Instilling a sense of importance and appreciation in each and every one of your valued employees should be a priority for all employers. Unfortunately, 64% of all employees do not feel they have a strong company culture, and aside from the fact that positive company culture and job satisfaction can improve profitability for your business, a good company culture is conducive to making a positive impression on current and potential clientele. Social media plays a vital role in the unique relationship between company culture and marketing influence, and keeping a few simple ideas in mind when planning company events can help all employees become natural promoters of your business and boost its positive social influence. Here are some ideas to keep employees engaged and more likely to positively contribute to your business’s social media activity.
Outline a Clear Social Media Policy
If your business doesn’t have a social media policy in place, many employees may be hesitant to participate in interactions for fear of being subject to repercussions. This is especially true for larger companies, but some elements apply to businesses of all sizes.
“If employees are not aware as to the policies or what is okay to post, they may worry about potential repercussions of what they share and instead, not participate in social media. Make your company’s social media policy easy for employees to access at any time so they are clear on your company’s views and if there are any stipulations,” writes Todd Kunsman on EveryoneSocial.
Promote Diversity and Feedback From All Voices
In today’s society, businesses are applauded for hiring employees of all backgrounds. In fact, the number of foreign-born individuals in the U.S. population has more than quadrupled since 1965 and is expected to reach 78 million by 2065. With this in mind, it’s important to encourage and promote your business’s sense of diversity and acceptance throughout social media channels. You should be happy to listen to all employees during social media engagement opportunities as well as the planning of other culture-boosting events. Don’t be afraid to emphasize your business’s diversity and sense of acceptance throughout various social media channels — neither employees nor customers will get tired of hearing about it.
Document Engagement- and Culture-Boosting Events
Finally, it should come as no surprise that most employees respond positively and may be more likely to interact with your business’s social media posts if they promote the business’s sense of culture, engagement, and acknowledgment for employee appreciation. For example, an increasing focus on wellness resulted in more than 179 million Americans visiting spas in 2016, and many businesses are incorporating spa and wellness-related services into engagement activities. In addition to taking time to write a professional social media post outlining the activities and objectives, you should let employees know how they’ll benefit from interacting with up-and-coming content.
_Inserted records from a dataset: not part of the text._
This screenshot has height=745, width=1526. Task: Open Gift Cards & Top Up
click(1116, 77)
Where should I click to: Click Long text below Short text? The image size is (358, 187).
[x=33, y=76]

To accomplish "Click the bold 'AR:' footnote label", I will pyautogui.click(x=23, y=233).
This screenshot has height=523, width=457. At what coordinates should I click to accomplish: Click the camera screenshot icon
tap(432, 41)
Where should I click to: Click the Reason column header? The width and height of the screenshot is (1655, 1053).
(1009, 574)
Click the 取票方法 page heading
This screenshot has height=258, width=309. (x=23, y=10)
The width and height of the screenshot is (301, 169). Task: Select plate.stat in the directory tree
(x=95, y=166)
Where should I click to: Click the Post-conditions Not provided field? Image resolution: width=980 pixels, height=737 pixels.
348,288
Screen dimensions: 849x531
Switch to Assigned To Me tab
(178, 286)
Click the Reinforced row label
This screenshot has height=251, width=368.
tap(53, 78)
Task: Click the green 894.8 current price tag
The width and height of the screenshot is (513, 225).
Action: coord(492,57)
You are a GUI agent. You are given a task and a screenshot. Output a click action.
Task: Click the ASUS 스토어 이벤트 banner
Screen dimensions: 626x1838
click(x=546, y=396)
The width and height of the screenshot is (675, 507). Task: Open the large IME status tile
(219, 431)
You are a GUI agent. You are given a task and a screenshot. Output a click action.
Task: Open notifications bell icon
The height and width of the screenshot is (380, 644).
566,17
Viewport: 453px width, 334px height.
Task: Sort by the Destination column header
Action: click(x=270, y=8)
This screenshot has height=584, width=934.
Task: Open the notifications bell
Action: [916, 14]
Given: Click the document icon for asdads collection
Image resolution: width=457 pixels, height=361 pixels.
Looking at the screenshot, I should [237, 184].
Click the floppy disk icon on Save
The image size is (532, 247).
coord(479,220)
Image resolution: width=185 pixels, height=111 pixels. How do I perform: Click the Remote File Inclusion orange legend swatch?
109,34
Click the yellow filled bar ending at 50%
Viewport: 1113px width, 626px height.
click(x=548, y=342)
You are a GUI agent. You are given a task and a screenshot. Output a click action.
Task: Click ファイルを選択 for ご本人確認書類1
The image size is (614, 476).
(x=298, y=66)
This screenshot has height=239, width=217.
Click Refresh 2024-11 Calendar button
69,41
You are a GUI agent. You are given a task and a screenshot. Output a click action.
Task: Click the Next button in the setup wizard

“Establish WIIFM (what’s in it for me) with your staff. Show them HOW they benefit from engaging and participating in social media… Adjust your expectations for specific employees and know that every single person has a contribution to make,” writes Kruse Control.
Ultimately, fostering a positive company culture is more relevant to improving social media engagement than many employers think. Employees who are engaged with their company and team members are 85% less likely to leave their company, so going the extra mile when it comes to social media influence certainly has its benefits.
“Motivate, recognize, and reward. You’re building a team of “brand advocates” who will up your social media game,” writes Kruse Control.